А дело было так: после того, как Абдулла (совершенно, между прочим, справедливо) «осадил» тенора, позволившего себе некстати спросить дирижера, долго ли ему еще здесь сидеть (он торчал без дела на довольно-таки бестолковой репетиции Бесноватого — бестолковой из-за ошибок певцов и оркестра, разумеется! — уже третий час), Дудиков, при всем честном народе, заявил, чтобы Бесноватый, падла кавказская (он так и сказал!), убирался к себе в аул и поднимал там музыкальную культуру; в русском же театре никто подобных кишлачных порядков терпеть не станет. Каково? Абдулла Урюкович от неожиданности даже растерялся и заорал: «Да я тебя, пес неверный, шакал позорный, уволю ко всем шайтанам!!!» — «Это мы еще посмотрим!» — нагло заявил Дудиков — и вот уже почти неделю благополучно сидел на больничном.

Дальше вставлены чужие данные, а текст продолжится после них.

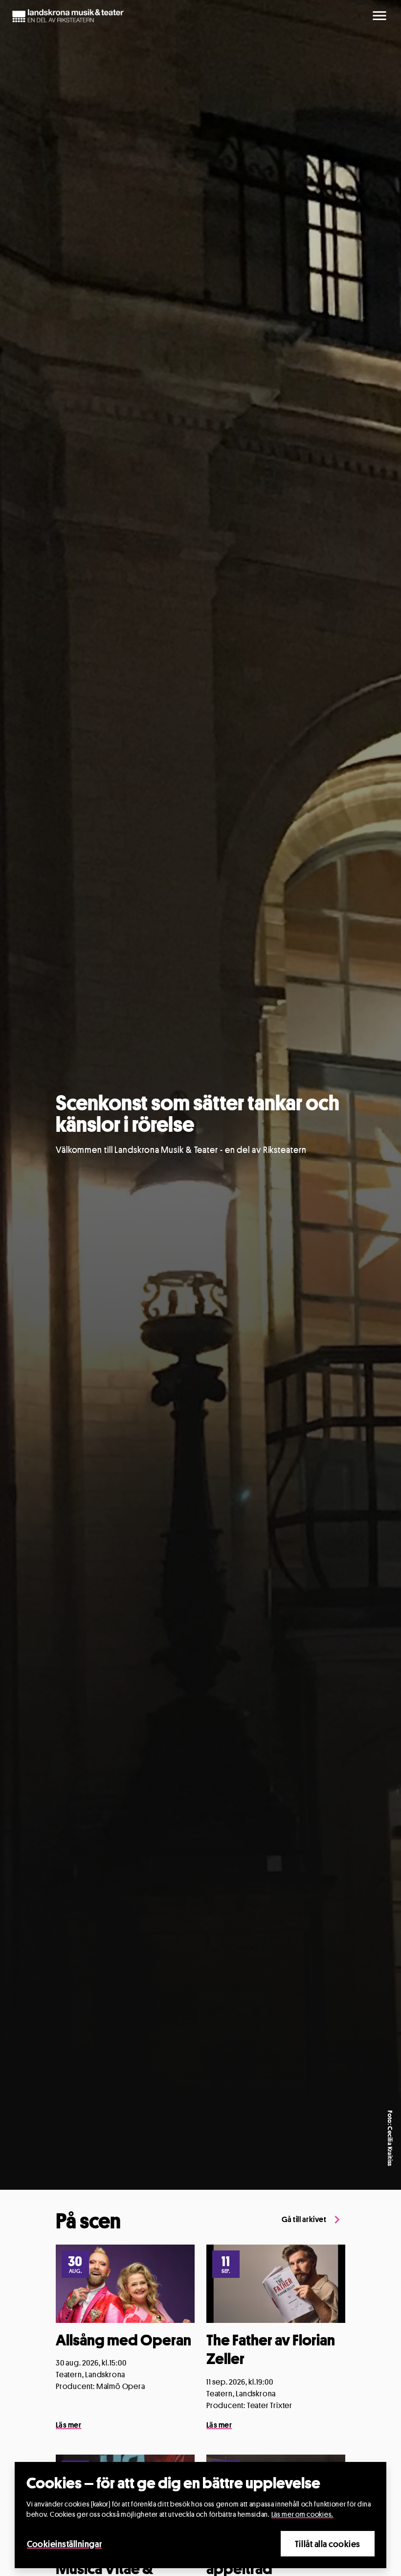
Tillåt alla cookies (327, 2544)
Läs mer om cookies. (302, 2514)
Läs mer (68, 2425)
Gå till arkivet (304, 2219)
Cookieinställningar (64, 2544)
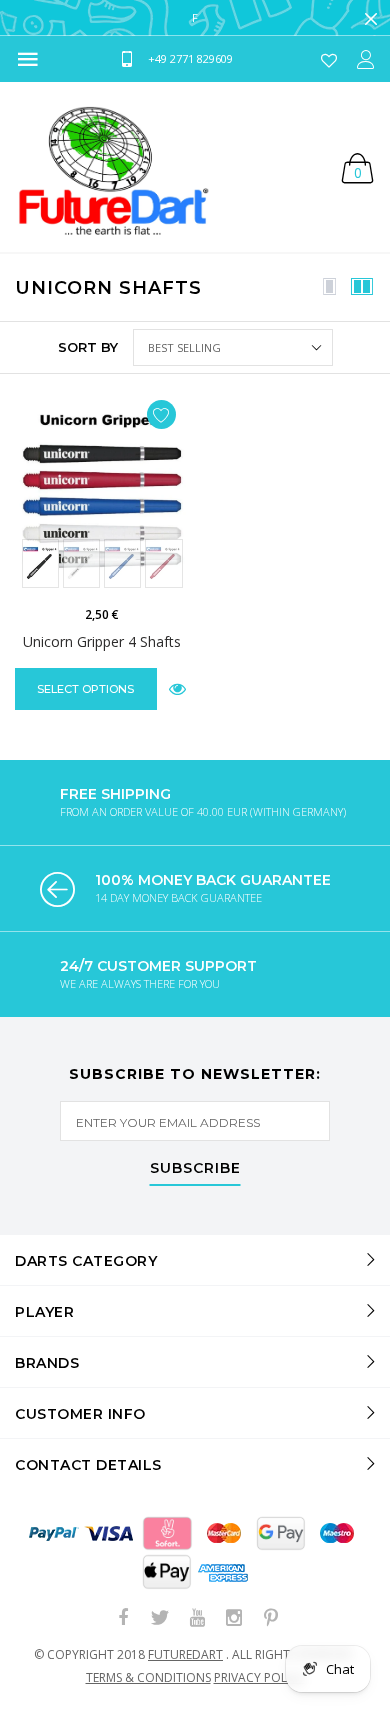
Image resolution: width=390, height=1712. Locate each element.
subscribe (195, 1169)
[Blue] (122, 563)
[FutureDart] (112, 167)
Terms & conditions (148, 1677)
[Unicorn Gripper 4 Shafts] (102, 492)
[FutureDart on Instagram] (234, 1618)
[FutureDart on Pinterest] (271, 1618)
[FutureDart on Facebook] (123, 1618)
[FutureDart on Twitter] (160, 1618)
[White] (81, 563)
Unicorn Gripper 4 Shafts (102, 641)
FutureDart (185, 1654)
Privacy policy (259, 1677)
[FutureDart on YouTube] (197, 1618)
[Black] (40, 563)
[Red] (163, 563)
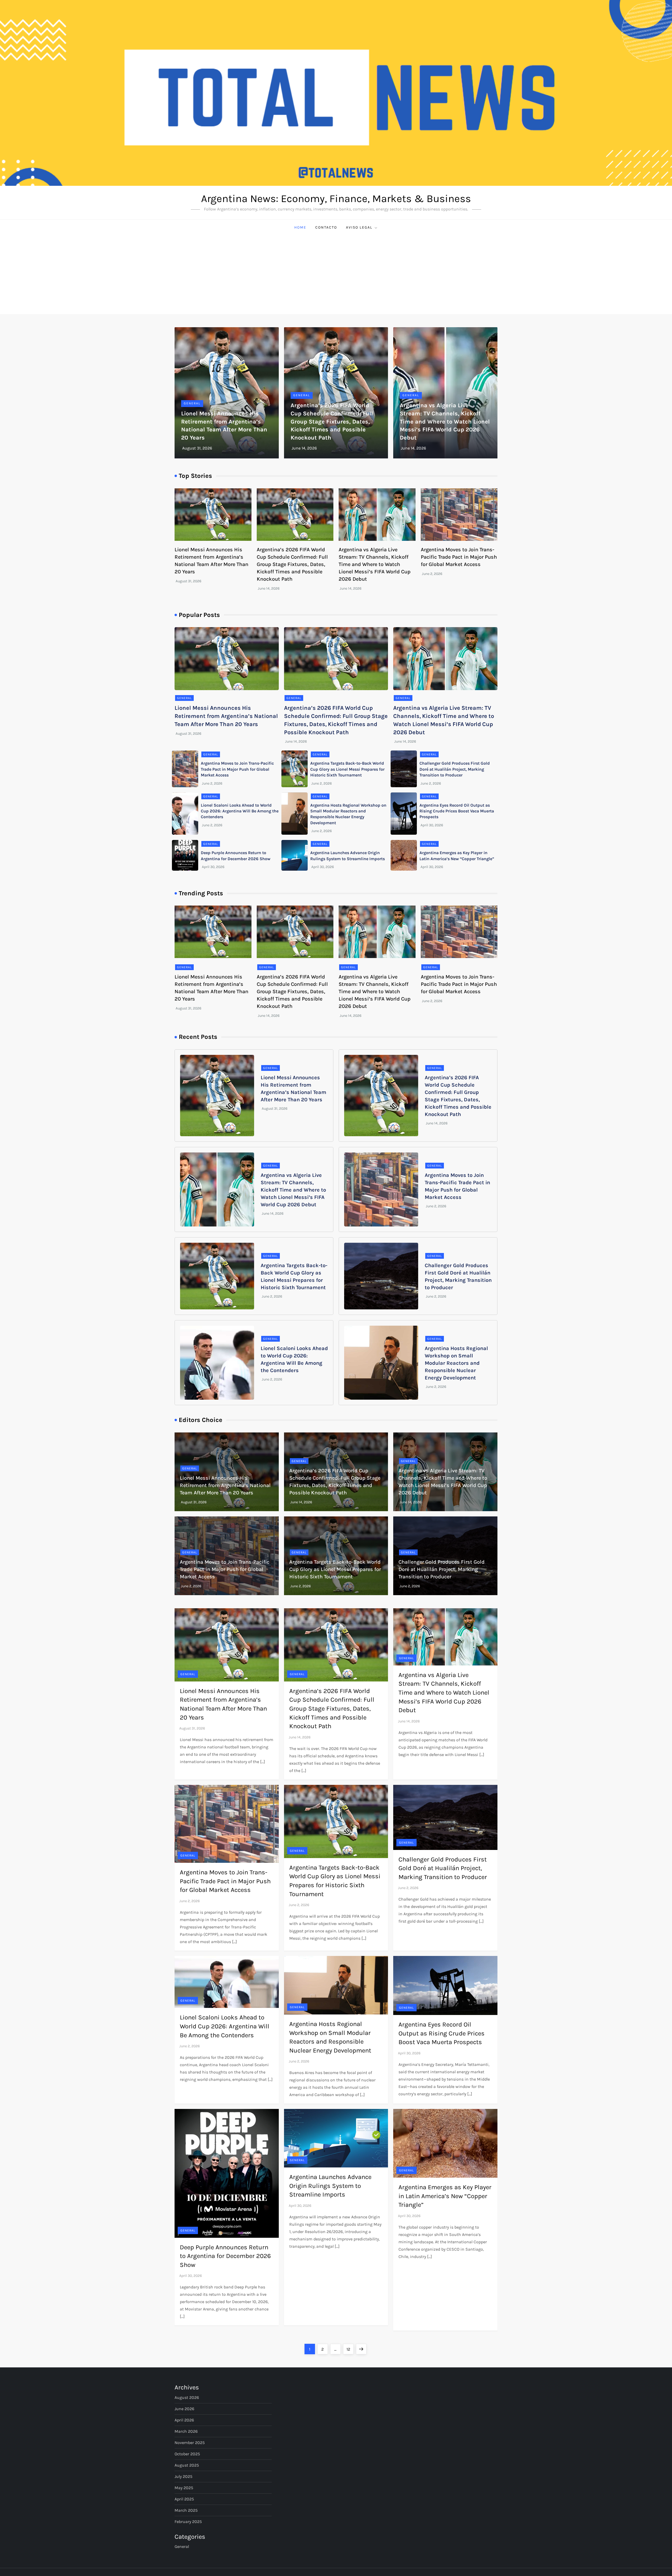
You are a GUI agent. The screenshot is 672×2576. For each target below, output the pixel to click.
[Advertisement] (336, 274)
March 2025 (186, 2510)
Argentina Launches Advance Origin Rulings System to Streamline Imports (330, 2185)
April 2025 (184, 2498)
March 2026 (186, 2431)
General (192, 403)
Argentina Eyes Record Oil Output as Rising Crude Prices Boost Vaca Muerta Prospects (456, 811)
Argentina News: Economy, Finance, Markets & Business (336, 198)
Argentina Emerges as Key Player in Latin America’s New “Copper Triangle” (444, 2195)
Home (300, 227)
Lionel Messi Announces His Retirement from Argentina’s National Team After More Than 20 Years (226, 716)
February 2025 (188, 2521)
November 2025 (190, 2442)
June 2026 (184, 2408)
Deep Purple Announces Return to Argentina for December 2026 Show (225, 2256)
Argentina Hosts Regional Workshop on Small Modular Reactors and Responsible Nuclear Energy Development (456, 1363)
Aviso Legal (359, 227)
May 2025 (184, 2487)
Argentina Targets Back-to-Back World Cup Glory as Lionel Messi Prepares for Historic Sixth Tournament (347, 769)
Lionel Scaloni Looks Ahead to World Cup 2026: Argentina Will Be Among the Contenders (240, 811)
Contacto (326, 227)
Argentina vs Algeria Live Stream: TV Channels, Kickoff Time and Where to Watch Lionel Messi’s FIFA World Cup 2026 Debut (445, 421)
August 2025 (187, 2465)
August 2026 (187, 2397)
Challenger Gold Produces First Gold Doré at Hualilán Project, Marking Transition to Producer (454, 769)
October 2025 (187, 2453)
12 (350, 2349)
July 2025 (183, 2476)
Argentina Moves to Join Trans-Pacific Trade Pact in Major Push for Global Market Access (459, 557)
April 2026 (184, 2420)
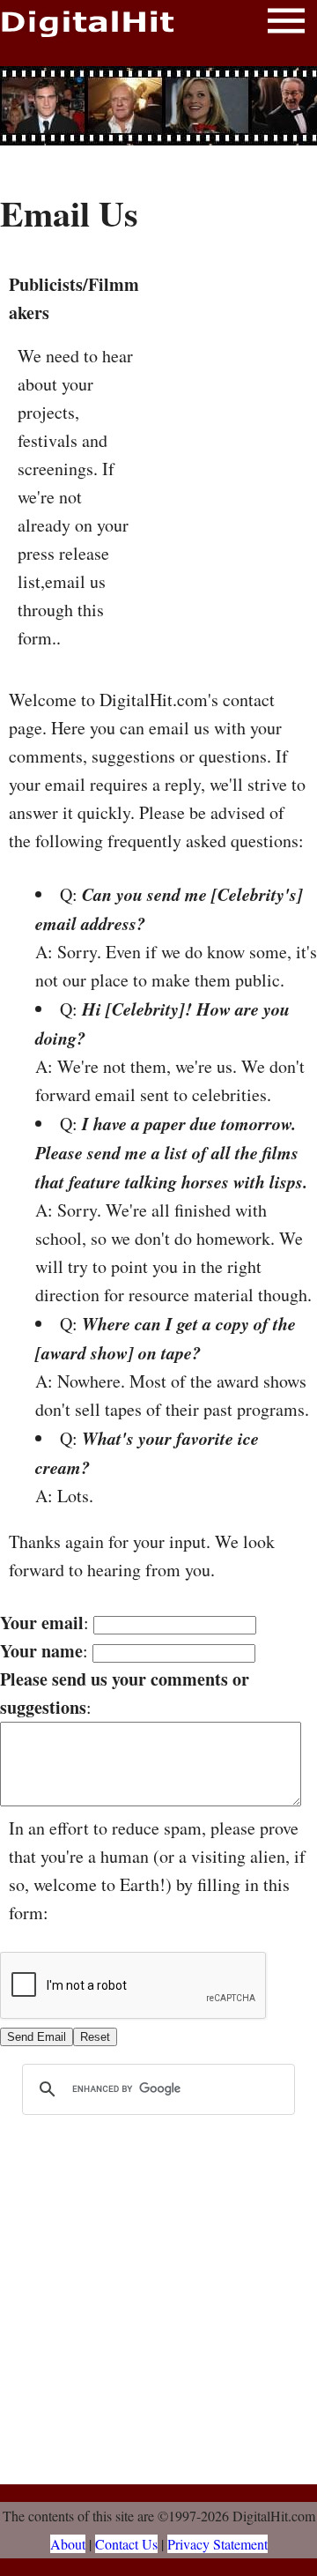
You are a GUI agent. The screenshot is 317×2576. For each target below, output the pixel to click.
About (67, 2544)
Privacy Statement (217, 2544)
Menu (286, 24)
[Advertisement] (158, 105)
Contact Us (126, 2544)
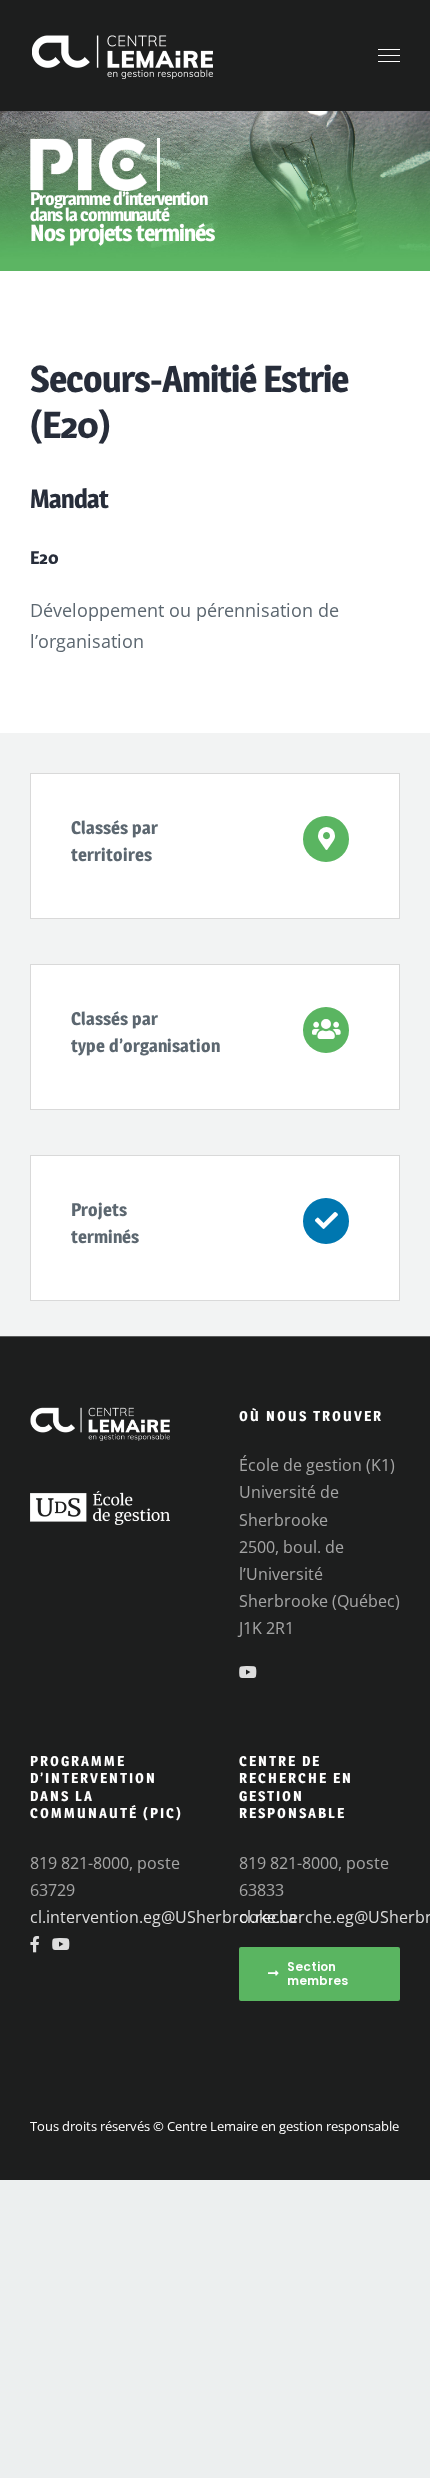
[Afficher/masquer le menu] (389, 56)
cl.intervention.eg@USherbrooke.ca (163, 1917)
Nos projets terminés (122, 233)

Бесноватый любил производить впечатление экспрессивного человека; он допускал даже, что особенности воспитания порой не всегда давали ему точно провести границу между порывистостью и банальной грубостью; но неужели это такой уж великий грех?.. Однако, как ни крути, чтобы стать великим дирижером, одной экспрессии все-таки маловато — Абдулла понимал это, поскольку был умен. Он мучительно страдал оттого, что жалкие эти писаки и музыкантишки не торопились называть его имя рядом с именами Направника, Самосуда, Симеонова, Мравинского или Мелик-Пашаева — не говоря уже о Караяне или Тосканини. А чем, собственно говоря, Абдулла был их хуже?! Кроме всякой ереси о «интерпретации», никто ведь толком даже объяснить ничего не может, идиоты! Решив все же как-то дело поправить, Бесноватый для начала строго-настрого наказал критикам создавать в писаниях своих образ «театра одного дирижера» (что было абсолютно справедливо!); главным героем мог быть отныне только он сам. Несшие какой-то бред о «сценической культуре» и отсутствии якобы «самого духа театра» во вверенном Абдулле помещении, профессиональные режиссеры постепенно оставили Дзержинскую оперу. Трагедии в этом, конечно же, особой и не было, что бы там не писали всякие «независимые» критики (Бесноватый досадливо поморщился) и театроведишки; хочешь театра — дуй в драму! Власть же должна быть одна. Удовлетворившись результатом и стремясь к порядку еще большему, Абдулла постепенно разогнал и выжил из театра всех паяцев, кто только мог претендовать на так называемое «собственное мнение» — или, еще хуже — «достоинство». Незаменимых личностей у нас, как известно, нет и быть не может — и многочисленные земляки и родственники Бесноватого («Богаты горы талантами!» — не без понятной гордости думал он), пополнившие труппу, стали постоянно ездить с театром за границу, где получали по особым, лишь Бесноватому ведомым контрактам деньги, превосходившие гонорары ведущих солистов в несколько раз — видит Аллах, Абдулла Урюкович не был жадным человеком. Напротив, когда однажды перед гастролями в Израиле на одного из кунаков Абуталиб-аги не хватало в самолете места, из аэропорта домой был отправлен концертмейстер альтовой группы Шишкин.